As I take note weekly of stories about agrarianism that works – urban farming, farming in education, organic and local food victories, the rise of young farmers – it occurs to me that I was drawn to an agrarian life because I needed this kind of joy. And hope, and energy, and community. I wasn’t finding it in traditional academia. I certainly wasn’t finding the holistic approach to body and soul that I craved, and which I needed especially as a person suffering certain physical limitations. To my frustration, and probably to my advisor’s frustration as well, I found I needed to slow down my studies considerably to make time for lots of physical exercise to prevent muscle seizures in my neck and shoulders. If ignored, these seizures and spasm have me bent over like a frail lady of 95, unable to hold even a book or a pen. Doctors were puzzled, but even they had to admit there was nothing they could prescribe that would work as well as lots of aerobic exercise.
And then there was the mental drain, the sense, every so often, that I simply had no more to give intellectually. I instinctively imagined it as overworked, overploughed, exhausted earth, and I imagined the cure as “mental composting.” I needed to spend time with others’ words, nonacademic words – novels, poetry, news stories that gave me hope, inspirational sermons and memoirs. I needed to refill the nutrient content of my brain, to be passive and receptive for awhile, especially while writing my dissertation.

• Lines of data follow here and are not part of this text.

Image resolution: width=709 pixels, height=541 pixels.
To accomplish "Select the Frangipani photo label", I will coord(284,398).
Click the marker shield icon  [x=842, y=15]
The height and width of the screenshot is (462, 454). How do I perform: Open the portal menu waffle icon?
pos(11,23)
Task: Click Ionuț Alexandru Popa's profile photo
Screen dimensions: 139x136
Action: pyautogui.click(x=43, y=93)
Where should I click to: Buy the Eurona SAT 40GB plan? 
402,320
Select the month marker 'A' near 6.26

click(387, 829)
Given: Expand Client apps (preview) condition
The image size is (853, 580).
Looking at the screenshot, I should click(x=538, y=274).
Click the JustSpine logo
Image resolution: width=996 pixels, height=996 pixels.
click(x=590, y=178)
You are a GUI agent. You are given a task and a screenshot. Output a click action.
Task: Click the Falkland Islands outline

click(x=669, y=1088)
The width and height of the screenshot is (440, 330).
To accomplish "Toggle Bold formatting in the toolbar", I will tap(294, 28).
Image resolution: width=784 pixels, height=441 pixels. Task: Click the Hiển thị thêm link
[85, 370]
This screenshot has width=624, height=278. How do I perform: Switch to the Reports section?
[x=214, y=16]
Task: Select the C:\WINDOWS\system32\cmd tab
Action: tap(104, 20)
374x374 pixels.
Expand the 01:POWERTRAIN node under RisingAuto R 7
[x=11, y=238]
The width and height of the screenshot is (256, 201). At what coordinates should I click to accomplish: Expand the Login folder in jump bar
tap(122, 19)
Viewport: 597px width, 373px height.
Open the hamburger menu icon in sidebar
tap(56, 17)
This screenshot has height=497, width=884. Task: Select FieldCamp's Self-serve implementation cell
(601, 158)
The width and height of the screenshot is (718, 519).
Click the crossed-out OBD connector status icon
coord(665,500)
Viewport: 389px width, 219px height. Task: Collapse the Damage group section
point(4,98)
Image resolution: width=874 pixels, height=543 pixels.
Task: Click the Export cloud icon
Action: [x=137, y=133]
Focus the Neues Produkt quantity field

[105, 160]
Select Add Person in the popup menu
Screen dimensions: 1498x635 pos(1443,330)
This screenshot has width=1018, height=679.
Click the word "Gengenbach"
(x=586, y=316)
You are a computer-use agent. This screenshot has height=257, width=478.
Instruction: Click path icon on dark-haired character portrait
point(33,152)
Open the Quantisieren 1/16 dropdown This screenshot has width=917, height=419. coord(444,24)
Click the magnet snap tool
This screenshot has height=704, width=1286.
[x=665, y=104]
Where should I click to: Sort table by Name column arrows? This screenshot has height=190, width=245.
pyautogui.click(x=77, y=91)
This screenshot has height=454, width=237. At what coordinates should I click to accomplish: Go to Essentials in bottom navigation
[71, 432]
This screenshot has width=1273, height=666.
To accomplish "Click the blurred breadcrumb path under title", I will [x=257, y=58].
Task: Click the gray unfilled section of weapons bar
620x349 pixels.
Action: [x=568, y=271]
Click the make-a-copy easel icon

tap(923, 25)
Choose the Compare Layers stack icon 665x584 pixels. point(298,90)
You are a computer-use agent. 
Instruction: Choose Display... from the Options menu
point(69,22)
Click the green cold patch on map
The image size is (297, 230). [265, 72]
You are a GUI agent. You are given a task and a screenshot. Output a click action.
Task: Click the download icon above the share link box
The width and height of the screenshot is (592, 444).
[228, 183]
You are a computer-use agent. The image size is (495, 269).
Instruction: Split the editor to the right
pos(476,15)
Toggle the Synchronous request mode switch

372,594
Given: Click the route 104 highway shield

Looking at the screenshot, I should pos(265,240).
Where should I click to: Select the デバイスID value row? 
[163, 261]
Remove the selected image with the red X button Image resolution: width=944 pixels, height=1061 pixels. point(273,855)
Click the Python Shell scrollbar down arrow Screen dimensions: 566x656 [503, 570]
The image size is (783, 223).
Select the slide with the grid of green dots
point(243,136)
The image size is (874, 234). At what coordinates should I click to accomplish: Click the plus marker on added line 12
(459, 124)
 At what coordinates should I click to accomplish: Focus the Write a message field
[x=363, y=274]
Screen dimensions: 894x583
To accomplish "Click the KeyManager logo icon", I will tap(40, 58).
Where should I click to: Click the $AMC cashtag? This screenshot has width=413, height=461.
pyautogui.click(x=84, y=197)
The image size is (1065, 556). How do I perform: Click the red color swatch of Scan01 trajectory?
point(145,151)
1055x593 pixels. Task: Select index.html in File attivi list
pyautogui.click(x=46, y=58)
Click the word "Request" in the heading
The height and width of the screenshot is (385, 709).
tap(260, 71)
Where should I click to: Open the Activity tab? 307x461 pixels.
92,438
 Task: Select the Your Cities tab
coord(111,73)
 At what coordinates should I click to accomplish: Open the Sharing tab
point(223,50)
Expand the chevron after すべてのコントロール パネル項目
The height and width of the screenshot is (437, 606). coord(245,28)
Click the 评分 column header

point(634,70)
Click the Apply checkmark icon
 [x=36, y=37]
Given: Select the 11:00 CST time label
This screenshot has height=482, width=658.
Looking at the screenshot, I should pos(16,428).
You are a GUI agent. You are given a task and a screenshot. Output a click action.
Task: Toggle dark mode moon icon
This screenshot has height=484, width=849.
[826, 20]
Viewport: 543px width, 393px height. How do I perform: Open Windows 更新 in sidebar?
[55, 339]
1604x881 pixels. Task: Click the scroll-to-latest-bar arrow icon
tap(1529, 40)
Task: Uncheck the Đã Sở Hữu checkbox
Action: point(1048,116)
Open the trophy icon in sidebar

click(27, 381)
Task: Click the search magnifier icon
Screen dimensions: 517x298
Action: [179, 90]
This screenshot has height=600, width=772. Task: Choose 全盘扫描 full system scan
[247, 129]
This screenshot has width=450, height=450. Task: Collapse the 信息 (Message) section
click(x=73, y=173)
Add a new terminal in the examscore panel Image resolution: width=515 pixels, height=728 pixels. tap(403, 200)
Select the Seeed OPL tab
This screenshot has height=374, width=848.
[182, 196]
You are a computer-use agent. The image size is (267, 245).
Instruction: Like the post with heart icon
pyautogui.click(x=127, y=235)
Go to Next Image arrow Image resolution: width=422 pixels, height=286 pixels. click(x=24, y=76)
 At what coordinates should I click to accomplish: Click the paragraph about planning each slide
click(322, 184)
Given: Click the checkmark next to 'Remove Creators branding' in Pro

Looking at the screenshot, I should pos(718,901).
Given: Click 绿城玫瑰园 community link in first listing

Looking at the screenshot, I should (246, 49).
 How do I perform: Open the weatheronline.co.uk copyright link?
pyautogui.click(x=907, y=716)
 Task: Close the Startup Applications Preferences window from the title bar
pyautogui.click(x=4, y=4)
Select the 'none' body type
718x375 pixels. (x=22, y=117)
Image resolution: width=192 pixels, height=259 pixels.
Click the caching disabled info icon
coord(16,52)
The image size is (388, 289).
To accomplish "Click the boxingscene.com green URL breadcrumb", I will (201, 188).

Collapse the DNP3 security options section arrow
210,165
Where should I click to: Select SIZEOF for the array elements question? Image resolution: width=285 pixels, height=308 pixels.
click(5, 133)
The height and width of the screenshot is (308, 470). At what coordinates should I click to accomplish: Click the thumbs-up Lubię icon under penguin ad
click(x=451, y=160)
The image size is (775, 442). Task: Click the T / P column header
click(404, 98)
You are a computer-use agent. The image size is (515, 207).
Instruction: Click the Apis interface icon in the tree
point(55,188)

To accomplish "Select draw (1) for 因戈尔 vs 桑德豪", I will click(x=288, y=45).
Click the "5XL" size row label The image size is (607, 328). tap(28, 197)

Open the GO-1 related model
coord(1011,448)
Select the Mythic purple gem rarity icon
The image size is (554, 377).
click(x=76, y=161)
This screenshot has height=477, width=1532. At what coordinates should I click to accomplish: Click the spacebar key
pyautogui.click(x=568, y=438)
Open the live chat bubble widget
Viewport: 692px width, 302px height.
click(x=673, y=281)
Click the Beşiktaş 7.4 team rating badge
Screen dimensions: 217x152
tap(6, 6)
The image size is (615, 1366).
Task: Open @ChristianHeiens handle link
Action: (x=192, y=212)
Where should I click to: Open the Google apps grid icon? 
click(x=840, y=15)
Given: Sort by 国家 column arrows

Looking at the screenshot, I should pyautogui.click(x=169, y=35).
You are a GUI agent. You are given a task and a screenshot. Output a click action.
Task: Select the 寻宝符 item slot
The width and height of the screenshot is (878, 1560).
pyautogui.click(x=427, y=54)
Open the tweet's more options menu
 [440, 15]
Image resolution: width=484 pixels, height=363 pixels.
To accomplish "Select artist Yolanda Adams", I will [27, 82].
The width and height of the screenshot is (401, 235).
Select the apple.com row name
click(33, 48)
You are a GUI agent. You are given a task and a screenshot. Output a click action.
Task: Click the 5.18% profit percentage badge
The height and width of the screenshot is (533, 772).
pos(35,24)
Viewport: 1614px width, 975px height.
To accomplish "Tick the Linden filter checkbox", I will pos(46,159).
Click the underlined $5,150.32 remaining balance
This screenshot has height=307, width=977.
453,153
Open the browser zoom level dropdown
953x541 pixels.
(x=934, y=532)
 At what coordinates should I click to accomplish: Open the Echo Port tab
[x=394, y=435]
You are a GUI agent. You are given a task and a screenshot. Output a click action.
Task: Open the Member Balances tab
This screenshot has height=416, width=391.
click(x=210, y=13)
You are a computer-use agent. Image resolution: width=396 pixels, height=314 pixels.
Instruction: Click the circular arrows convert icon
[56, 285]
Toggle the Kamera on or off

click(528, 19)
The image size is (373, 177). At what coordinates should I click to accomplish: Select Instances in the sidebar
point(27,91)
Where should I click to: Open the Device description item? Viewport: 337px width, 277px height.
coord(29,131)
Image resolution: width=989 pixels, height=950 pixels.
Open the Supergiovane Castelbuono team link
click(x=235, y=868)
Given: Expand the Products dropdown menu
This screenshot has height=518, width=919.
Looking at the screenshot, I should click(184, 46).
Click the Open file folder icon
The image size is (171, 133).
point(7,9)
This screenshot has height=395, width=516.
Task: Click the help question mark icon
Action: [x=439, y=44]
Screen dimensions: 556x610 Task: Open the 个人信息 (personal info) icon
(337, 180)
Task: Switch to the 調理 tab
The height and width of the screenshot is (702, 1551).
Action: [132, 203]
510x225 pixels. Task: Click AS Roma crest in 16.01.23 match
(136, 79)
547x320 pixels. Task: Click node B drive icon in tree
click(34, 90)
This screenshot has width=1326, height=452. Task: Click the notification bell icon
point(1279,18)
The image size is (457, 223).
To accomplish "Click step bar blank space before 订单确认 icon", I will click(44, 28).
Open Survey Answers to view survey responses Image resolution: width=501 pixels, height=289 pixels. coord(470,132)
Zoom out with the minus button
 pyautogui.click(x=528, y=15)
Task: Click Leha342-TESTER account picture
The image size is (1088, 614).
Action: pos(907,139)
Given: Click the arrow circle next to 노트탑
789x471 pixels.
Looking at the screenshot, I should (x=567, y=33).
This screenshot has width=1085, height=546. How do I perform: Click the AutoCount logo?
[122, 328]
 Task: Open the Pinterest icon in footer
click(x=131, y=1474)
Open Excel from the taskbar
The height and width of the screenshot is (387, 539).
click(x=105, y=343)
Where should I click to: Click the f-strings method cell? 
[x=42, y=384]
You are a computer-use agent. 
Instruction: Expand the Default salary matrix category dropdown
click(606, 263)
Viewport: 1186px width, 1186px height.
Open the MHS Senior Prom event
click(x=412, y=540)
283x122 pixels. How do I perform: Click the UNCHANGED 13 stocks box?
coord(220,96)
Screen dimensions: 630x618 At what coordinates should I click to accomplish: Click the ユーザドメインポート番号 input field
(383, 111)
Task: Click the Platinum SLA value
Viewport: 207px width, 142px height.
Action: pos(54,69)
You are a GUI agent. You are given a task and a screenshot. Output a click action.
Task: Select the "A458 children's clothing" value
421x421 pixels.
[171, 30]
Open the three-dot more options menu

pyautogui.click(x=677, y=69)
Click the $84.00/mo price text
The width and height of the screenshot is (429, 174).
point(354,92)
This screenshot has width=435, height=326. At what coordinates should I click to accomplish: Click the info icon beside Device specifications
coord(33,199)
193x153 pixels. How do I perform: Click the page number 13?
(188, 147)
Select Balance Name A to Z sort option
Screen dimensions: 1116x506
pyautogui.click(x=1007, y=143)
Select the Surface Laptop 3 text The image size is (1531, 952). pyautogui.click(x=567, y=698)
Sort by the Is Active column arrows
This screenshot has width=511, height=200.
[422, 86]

In the seven months since I finished grad school, I have had lots of mental composting time. While I was initially excited to start revising my dissertation for publication, I got distracted by the sheer amount of time I had (while volunteering and looking for paying work, of course) to read. For the first time in years, I wanted to read “serious” nonfiction, wanted to do creative writing. I got to the point where I was mentally composting as I was mentally growing, where my mind’s energies were being fed at the same rate as they were being used up.
Today I read this story on NPR’s food blog, Salt. It is dirty-minded (by my definition) in the extreme: young people learning farming, learning traditional farming work songs, and learning contra dancing, a traditional rural form of entertainment. From my point of view as a newcomer to a community where folks sum up their qualifications for town office by reminding each other that they’re fifth-generation farmers on family land, I am heartened to see this new crop of farmers, most of whom do not come from farming families, coming to the field. They are heeding a vocation to the holy priesthood that is responsible agrarianism. They are led by their passion, by a vision of the wholeness of human life and the relatedness of human life to the larger world. Brian Bates asked himself, “how can I have the greatest impact in my life in the world? And the thing that I kept coming back to, that everyone connected to, was food.” Though he does not use the phrase, Ben Shute speaks of his vocation as a form of tikkun olam (Hebrew for the “healing of the world”): “It’s all well and good – and important – to have political opinions, and protest, and things like that. But when you’re farming, you get to live your values, and farm the world that you want to see.”
If it sounds like they’re romanticizing farming, maybe it’s because farming needs a little romance. Small farmers have been marginalized, abused, and neglected. They don’t have much of a safety net, and now some of them have to deal with nonsense like raids from the USDA, all while agribusinesses escape many forms of oversight despite causing widespread threats to the public health. What’s needed is not to scare people away from the agrarian life, but to make it more feasible, better able to weather, well, the weather. Better able to connect to individuals, markets, and coops. CSA (community supported agriculture) helps, by having members pay for a share of the farm’s vegetables at the beginning of the growing season. The risk and the bounty are shared by farmers and members alike. The proliferation of farmer’s markets helps, too, as does the growing awareness that food should taste good, and that most of the stuff you can get in a supermarket doesn’t, whereas an heirloom-breed tomato, picked just this morning, tastes fantastic. But we need policies and incentives and protections for young farmers, especially in a world that cannot continue to grow food with methods dependent on plentiful petroleum. We need more farmers, and we need them growing for local markets. And that means we need to give farmers the respect they deserve.
Farming isn’t the only way to connect to people, or to live your values. But if prostitution is the oldest profession, then farming is the world’s oldest vocation. It is the calling to partner God and earth in the project of bringing forth food. It is the beginning of all sacred feasts, whether Seder, Eid ul-Fitr, Solstice, Vesak, Thanksgiving, Diwali, or Eucharist. None of these can happen without the work of farmers, most of whom we may never have met. Mindful agrarianism is a powerful way to envision the ecological web that we are part of, on which we depend for life, and which encompasses the whole world.